- _Text for analysis_
* * *

Rethinking the role of lipids in lager yeast cell during beer fermentation from a transcriptome and systems biology perspective

Brewing lager yeasts () should deal with stressful conditions during beer fermentation, including ethanol toxicity. In response to ethanol toxicity, different biological mechanisms are modulated, including lipid biosynthesis. It is well known that during beer fermentation, the composition of yeast membranes change in response to ethanol toxicity, making it less fluid and permeable. Additionally, neutral lipids and lipid droplets (LDs) are produced in response to ethanol toxicity. LDs are membranous organelles that transport lipids and proteins, acting as a hub for inter-organellar communication and module the activity of mechanisms necessary for ethanol tolerance, like proteostasis and autophagy. Unfortunately, little is known about the interplay of lipid biosynthesis, proteostasis, and autophagy in lager cells during beer fermentation. Thus, a transcriptome single and meta-analysis using publically available DNA microarray data of lager yeast cells in conditions of beer fermentation and cell biomass propagation was used to select all the upregulated genes associated to autophagy, lipid biosynthesis, and proteostasis (ALP) during beer fermentation. Following transcriptome data collection, a top-down systems biology analyses was applied with the design of an ALP-associated shortest pathway protein-protein network (ALP network), selection of central nodes and communities within ALP network, and the observation of the overrepresented biological processes and cellular components by gene ontology (GO) analysis. The transcriptome results show the upregulation of 204 non redundant ALP genes in conditions of beer fermentation, whose respective proteins interact in a shortest pathway ALP network. Thirteen communities where selected from ALP network containing overrepresented processes and components like mitophagy, cytoplasm-to-vacuole transport, pieacemeal micrautophagy of the nucleus, endoplasmic reticulum (ER) stress, ergosterol and lipid biosynthesis, LDs, ER membrane, phagophore assembly, among others. These results indicated that ethanol tolerance in lager yeasts could be due to the modulation of proteostasis and different forms of autophagy by lipid biosynthesis and LDs, and thus extending the importance of lipids for beer fermentation.

* * *

- _Record excerpts_

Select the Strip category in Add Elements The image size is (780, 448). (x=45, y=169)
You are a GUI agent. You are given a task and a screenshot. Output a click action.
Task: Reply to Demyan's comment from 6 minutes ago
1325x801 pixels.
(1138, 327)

* * *

- _Exercise requirements_
a - In the lager yeast abstract, how many non-redundant ALP genes were found to be upregulated under beer fermentation conditions?
b - Condense the paragraph of the lager yeast abstract that begins "Brewing lager yeasts" into a short bulleted list that keeps its main facts.
The material placed after the text is separate from it.

- _Answers to the exercises_
a - 204 non-redundant ALP genes were upregulated.

b -
- Lager yeasts face stressful conditions during beer fermentation, including ethanol toxicity.
- In response, yeast membranes become less fluid and permeable, and neutral lipids and lipid droplets (LDs) are produced.
- LDs transport lipids and proteins, act as a hub for communication between organelles, and modulate proteostasis and autophagy, which are needed for ethanol tolerance.
- Little is known about how lipid biosynthesis, proteostasis, and autophagy interact in lager cells during fermentation.
- Public DNA microarray data from beer fermentation and biomass propagation were analyzed, singly and in a meta-analysis, to select upregulated autophagy, lipid biosynthesis, and proteostasis (ALP) genes.
- A top-down systems biology analysis followed: a shortest-pathway protein-protein network (ALP network) was built, central nodes and communities were selected, and overrepresented processes and components were identified by gene ontology analysis.
- 204 non-redundant ALP genes were upregulated, and their proteins interact in the ALP network.
- Thirteen communities were selected, with overrepresented terms including mitophagy, cytoplasm-to-vacuole transport, ER stress, ergosterol and lipid biosynthesis, LDs, ER membrane, and phagophore assembly.
- The results indicate that ethanol tolerance in lager yeasts could come from lipid biosynthesis and LDs modulating proteostasis and forms of autophagy, which extends the importance of lipids for beer fermentation.